The chief culture officer?

Organisations, Think No Comments

In our work, as regular readers will know, we support senior leaders in shaping the thinking (creative exploration, option generation, decision making) and behaviour (values, ways of working, culture) of their senior teams and organisations. Many years later, we still find the 4i model helpful in framing this task.

As a colleague pointed out to me this week, one of the early management theorists, Jacques, made a big deal of getting the right sort of thinkers at the appropriate level in an organisation (noun) with the right degree of ‘requisite organisation’ (verb) – see this  and this.
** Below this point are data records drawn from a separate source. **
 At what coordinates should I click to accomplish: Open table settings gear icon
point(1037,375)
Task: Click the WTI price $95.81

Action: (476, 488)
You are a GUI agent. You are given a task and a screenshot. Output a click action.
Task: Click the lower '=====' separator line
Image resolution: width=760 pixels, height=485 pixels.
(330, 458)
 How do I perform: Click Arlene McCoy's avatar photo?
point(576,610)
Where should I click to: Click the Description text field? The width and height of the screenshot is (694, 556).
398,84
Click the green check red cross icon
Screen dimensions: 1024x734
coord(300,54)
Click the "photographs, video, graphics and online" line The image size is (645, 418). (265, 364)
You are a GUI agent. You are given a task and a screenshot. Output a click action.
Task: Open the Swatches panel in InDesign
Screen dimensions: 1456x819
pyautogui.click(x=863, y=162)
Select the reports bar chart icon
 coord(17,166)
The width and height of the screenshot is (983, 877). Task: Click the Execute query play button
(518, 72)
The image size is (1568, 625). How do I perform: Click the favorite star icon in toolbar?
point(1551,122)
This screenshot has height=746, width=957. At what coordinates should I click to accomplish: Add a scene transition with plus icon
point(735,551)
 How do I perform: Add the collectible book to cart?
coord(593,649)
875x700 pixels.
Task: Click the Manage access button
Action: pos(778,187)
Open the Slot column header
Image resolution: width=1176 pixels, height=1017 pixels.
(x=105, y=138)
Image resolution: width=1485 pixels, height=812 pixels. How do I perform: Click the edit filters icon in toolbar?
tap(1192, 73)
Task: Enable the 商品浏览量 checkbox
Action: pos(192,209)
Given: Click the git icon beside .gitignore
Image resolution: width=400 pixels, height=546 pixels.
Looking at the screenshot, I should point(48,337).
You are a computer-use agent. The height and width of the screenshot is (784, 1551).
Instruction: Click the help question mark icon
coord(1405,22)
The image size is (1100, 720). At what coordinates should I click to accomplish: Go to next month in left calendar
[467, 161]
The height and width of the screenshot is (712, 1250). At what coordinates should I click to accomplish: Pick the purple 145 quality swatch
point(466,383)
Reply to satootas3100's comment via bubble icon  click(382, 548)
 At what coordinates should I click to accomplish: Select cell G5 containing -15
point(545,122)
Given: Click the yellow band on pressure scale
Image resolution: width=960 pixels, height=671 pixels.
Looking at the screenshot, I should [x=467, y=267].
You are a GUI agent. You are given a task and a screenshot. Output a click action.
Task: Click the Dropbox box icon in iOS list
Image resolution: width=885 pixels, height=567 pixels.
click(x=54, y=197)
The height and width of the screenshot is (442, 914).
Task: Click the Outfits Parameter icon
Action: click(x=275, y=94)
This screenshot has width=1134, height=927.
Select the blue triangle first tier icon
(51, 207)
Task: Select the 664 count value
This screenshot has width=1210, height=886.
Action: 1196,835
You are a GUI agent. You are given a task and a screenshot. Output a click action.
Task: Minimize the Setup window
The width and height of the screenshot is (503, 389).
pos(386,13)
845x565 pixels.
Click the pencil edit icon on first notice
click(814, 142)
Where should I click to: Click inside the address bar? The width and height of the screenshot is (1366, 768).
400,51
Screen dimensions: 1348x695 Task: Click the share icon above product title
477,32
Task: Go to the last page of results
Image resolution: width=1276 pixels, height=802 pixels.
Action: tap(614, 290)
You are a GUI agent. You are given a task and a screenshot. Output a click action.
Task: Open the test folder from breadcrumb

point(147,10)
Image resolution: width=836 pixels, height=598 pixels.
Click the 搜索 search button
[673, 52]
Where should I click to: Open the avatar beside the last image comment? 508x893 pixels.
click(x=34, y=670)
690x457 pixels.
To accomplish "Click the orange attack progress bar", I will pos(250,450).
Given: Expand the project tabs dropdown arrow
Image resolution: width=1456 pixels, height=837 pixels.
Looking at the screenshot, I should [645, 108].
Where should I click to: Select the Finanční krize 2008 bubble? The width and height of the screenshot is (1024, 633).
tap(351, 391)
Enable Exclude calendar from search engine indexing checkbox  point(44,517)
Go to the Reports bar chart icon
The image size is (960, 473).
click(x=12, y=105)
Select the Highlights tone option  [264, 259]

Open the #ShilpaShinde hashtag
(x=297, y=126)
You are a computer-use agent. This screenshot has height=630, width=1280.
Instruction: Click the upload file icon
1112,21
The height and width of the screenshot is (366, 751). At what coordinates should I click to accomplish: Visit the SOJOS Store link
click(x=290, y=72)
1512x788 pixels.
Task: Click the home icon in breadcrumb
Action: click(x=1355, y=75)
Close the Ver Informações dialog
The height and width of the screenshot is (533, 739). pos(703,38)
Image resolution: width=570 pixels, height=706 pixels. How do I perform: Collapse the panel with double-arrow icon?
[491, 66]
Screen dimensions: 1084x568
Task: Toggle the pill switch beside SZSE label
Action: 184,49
However, this more modern piece – actually published this week – is a more contemporary account, with the role of CEO as the guardian of not just the thinking of an institution, but of its behaviour too. We like this – as do a number of clients we have shared it with over the last few days.

We have long believed that what leaders say and do matters – more than their ability to personally think clever new ideas. This twin focus (on thinking and behaviuour) is part of the way we like to develop teams in what we sometimes call our ‘Team Gymnasium’ of several development sessions linked to specific readings, assessments and conversations. Some of the ideas that are core to this process are those of Lencioni (for his team model), Heron (for the 6 interventions), Fairtlough (for responsibility autonomy) – alongside some of our ideas on VIP (values into practice), FFO (front foot organisations) and NPO (noble purpose organisations).

As always, we are happy to share more on any of this FOC (free of charge)…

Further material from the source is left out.